Por falar no carisma cultural de Londres vale contar, em primeira mão, que o grupo “Baiana System”, e seu band leader Russo Passapusso, acabam de escolher a cidade para retomar a enorme agenda de show internacionais. E faz lançamento do novo álbum “O Futuro Não Demora”, dia 19 de julho no “EartH”, ou por extenso “Evolutionary Arts Hackney”. A mídia londrina já está sendo informada do porte.

O site do espaço, que se descrever como uma reserva especial para a arte do século 2i, mostra a dimensão da apresentação. “É o maior e mais badalado evento de ação do Brasil no EartH”, avisa. “O grupo mistura sons e visuais contemporâneos e até futuristas com a essência das tradições locais. Baixas, batidas, vocais rápidos e riffs de raiz. As guitarras baianas fizeram deles os reis do carnaval de rua" confere a divulgação.

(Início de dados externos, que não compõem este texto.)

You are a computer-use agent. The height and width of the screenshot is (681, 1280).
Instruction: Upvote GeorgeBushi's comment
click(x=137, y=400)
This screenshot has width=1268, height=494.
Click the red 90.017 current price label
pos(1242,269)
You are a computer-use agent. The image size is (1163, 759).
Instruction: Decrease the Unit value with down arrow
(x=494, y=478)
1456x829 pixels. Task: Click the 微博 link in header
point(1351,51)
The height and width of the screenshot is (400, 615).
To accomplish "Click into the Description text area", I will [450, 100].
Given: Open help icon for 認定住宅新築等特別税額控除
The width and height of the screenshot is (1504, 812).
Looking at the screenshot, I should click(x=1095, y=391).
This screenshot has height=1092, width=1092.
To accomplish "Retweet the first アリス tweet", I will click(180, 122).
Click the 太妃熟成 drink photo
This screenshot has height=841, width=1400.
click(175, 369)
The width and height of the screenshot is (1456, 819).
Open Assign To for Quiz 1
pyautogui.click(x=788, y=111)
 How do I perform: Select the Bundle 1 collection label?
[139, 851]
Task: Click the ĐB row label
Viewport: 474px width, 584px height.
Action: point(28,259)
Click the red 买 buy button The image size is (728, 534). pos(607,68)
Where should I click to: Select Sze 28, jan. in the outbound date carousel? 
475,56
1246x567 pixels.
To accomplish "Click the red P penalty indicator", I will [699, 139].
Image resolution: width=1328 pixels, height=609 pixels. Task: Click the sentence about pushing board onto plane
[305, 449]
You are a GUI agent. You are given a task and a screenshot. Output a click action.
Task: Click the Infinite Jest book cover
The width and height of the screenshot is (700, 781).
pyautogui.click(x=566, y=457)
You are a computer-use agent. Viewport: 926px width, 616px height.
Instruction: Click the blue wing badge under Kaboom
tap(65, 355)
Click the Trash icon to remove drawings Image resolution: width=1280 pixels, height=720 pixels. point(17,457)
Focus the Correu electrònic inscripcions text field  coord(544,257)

Cena artsy mostra banquete dos Orixás na com mais de mil quiabos de cerâmica

Com seus cinco pavimentos projetados pelo arquiteto Julio Neves, há quase trinta anos, o enorme “Sesc Ypiranga” agita o bairro nobre da zona sul em São Paulo com a programação de teatro e shows. Agora surpreende a cena artsy com a singular exposição “Ounje – Alimento dos Orixás”, a partir da terça, 18. É uma apoteose em forma de banquetes da cultura africana representados por objetos, instalações e vídeos de artistas de varias partes, incluindo o baiano Ayrson Heráclito entre os curadores.

A dinâmica da mostra é criada para conhecer e reconhecer memórias e ancestralidades inspiradas pelo Candomblé. O chamado percurso artístico é construído de forma simbólica. Uma das peças é a “Omolocum votiva a Oxum”, do terreiro de Pai Idelson em São Félix, na Bahia. Com 1,4 mil quiabos em cerâmica e chamote, o trabalho de Luiz Marcelo forma um portal de proteção e ligação entre o sagrado e os deuses ancestrais. 

Segundo o texto no site do “Sesc Ypiranga”, o chamote é um refratário de cerâmica, e usado em círculo representa poeticamente o solo sagrado desses terreiros. “A gira onde dançam os orixás de onde advém o axé”, explica o relatório. Simboliza também as lutas cotidianas dos negros por sua existência.

Agito social e elegância na cena diplomática 

Teve estilo e elegância o burburinho provocado na cena diplomática, sexta à noite, com a reunião que trouxe o embaixador da Itália no Brasil, Antonio Bernardini, a Salvador, com a pauta principal de comemorações do dia da Itália, na Bahia. Provou também a importância do poderoso trade que comanda mais de mil empresas italianas no Brasil. Junto com o embaixador, estava Felippo La Rosa, Cônsul Geral em São Paulo.

Vieram para uma festa especial, afinal no coquetel na “Casa d’Itália”, além de comemorar o dia nacional, também houve a despedida de ex-Cônsul Honorário em Salvador, Giovanni Vincenzo Pisanu, que já passou o cargo a Andrea Garziera. O high society não deixou passar em branco a despedida. Como se viu na despedida da empresária agro-industrial Verinha Simões Pedreira Luedy, aos amigos Frances Wanderley Pisanu e Giovanni Pisanu, que deixaram marca também na cena cultural da cidade.